• Quality of care in diabetic patients attending routine primary care clinics compared with those attending GP specialist clinics.

      Ismail, Hanif; Wright, J.; Rhodes, P.J.; Scally, Andy J. (2006)
      Aim To determine the impact on clinical outcomes of specialist diabetes clinics compared with routine primary care clinics. Methods Observational study measuring clinical performance (process/outcome measures) in the primary care sector. A cohort of patients attending specialist diabetes clinics was compared with a control cohort of patients attending routine primary care clinics. Results Patients seen in specialist diabetes clinics had a significantly higher HbA1c than patients in routine primary care clinics (mean difference 0.58%; P < 0.001) but there was no significant difference in rate of improvement with visits compared with primary care clinics.
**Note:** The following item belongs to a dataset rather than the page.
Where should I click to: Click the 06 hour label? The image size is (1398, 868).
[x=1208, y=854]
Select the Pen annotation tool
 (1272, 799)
In contrast, patients seen in the routine primary care clinics had significantly higher cholesterol levels (mean difference 0.24 mmol/l; P < 0.001) compared with patients in specialist diabetes clinics and their improvement was significantly greater over time (mean difference 0.14 mmol/l per visit compared with 0.10 mmol/l; P < 0.006). Patients in routine primary care clinics also had significantly higher diastolic blood pressure (mean difference 1.6 mmHg; P < 0.007) but there was no difference in improvement with time compared with specialist diabetes clinics. Uptake of podiatry and retinal screening was significantly lower in patients attending routine primary care clinics, but this difference disappeared with time, with significant increases in uptake in the primary care clinic group. Weight increased in both groups significantly with time, but more so in the specialist clinic patients (mean increase 0.18 kg per visit more compared with routine clinic primary care patients; P < 0.001). Conclusions This study provides evidence that the provision of primary care services for patients with diabetes, whether traditional general practitioner clinics or diabetes clinics run by general practitioners with special interests, is effective in reducing HbA1c, cholesterol and blood pressure. However, the same provision of care was unable to prevent increasing weight or creatinine over time. No evidence was found that patients in specialist clinics do better than patients in routine primary care clinics.